Aim of the exercise:
In the listing that follows, the lines starting at the one containing "Switch to grid thumbnail view" and ending at the one containing "The image size is (640, 394)." are to be returned exactly, both boundary lines included, and no others.

BEGIN Data extract

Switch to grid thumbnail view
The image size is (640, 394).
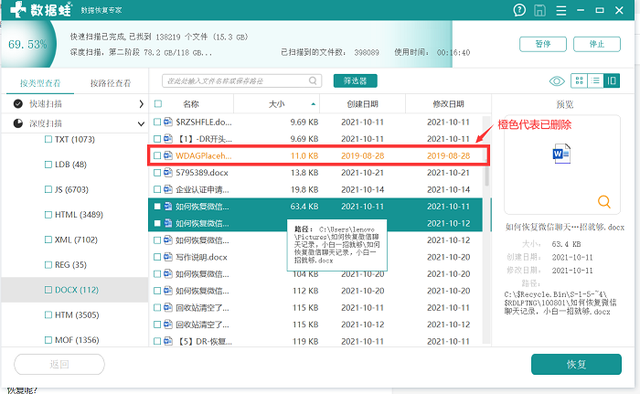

END Data extract
BEGIN Data extract

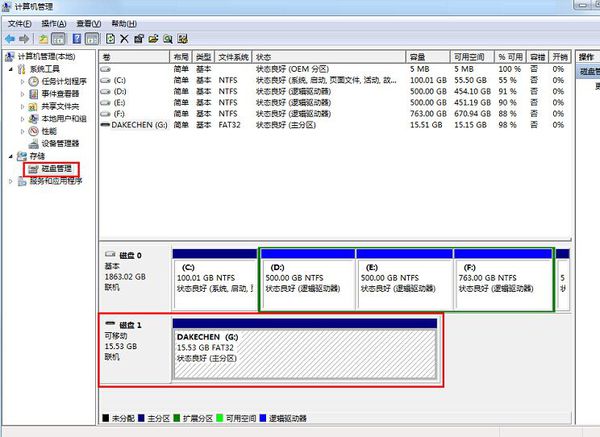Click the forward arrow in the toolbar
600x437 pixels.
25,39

END Data extract

Task answer:
Switch to grid thumbnail view
The image size is (640, 394).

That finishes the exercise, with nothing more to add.